- _Work instructions_
Copy each line containing the word "computer" from the records that follow, please.

↓↓↓

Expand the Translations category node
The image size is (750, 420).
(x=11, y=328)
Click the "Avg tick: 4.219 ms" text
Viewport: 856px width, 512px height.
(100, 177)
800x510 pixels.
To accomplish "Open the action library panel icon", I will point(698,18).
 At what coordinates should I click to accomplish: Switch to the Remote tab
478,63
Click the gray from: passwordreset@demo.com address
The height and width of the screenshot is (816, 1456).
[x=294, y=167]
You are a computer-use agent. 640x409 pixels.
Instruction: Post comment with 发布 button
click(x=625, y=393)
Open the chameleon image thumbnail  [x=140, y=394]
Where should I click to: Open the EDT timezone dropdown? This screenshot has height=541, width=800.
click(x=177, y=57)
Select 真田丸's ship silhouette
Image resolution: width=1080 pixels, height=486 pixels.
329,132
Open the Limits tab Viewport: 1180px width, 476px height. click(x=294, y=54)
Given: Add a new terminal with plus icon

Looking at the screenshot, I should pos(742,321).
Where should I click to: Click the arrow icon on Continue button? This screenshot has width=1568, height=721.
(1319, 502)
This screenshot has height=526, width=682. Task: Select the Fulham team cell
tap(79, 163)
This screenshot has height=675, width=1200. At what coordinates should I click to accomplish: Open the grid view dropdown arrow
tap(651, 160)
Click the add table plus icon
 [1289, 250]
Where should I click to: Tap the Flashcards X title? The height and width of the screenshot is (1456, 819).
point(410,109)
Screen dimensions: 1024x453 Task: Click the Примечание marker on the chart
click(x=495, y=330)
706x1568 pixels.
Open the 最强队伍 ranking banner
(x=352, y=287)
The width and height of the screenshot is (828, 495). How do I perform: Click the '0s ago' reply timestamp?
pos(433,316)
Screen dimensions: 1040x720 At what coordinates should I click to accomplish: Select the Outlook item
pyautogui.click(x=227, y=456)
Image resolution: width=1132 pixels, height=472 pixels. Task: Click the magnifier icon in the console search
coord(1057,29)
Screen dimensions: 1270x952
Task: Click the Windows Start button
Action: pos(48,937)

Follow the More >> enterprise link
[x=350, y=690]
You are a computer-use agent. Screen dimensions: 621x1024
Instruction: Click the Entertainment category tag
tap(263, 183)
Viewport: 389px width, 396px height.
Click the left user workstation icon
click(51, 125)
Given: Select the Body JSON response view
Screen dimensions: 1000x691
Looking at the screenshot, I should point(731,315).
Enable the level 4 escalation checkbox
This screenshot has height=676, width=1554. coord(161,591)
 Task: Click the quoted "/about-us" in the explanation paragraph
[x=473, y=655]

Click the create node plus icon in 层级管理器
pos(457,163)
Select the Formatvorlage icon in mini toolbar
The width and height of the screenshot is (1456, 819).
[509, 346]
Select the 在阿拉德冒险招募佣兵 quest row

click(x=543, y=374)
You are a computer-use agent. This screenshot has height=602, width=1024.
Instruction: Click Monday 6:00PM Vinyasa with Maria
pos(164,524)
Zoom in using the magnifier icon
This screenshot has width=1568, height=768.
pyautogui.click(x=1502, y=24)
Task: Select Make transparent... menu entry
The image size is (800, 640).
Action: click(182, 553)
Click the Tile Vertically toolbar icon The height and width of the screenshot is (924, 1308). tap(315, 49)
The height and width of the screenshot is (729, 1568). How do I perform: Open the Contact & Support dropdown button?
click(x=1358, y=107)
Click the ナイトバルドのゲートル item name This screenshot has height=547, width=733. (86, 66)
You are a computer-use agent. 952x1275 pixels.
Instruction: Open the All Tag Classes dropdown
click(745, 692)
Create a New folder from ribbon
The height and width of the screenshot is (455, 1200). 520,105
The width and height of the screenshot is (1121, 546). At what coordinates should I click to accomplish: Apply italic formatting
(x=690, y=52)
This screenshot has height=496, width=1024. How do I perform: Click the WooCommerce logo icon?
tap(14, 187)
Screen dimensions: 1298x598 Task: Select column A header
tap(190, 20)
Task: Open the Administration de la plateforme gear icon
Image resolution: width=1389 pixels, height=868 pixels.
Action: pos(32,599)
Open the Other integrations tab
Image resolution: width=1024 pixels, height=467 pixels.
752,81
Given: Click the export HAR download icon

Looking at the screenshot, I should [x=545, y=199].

↑↑↑

- _Exercise output_
You are a computer-use agent. 640x409 pixels.
You are a computer-use agent. Screen dimensions: 621x1024
You are a computer-use agent. This screenshot has height=602, width=1024.
You are a computer-use agent. 952x1275 pixels.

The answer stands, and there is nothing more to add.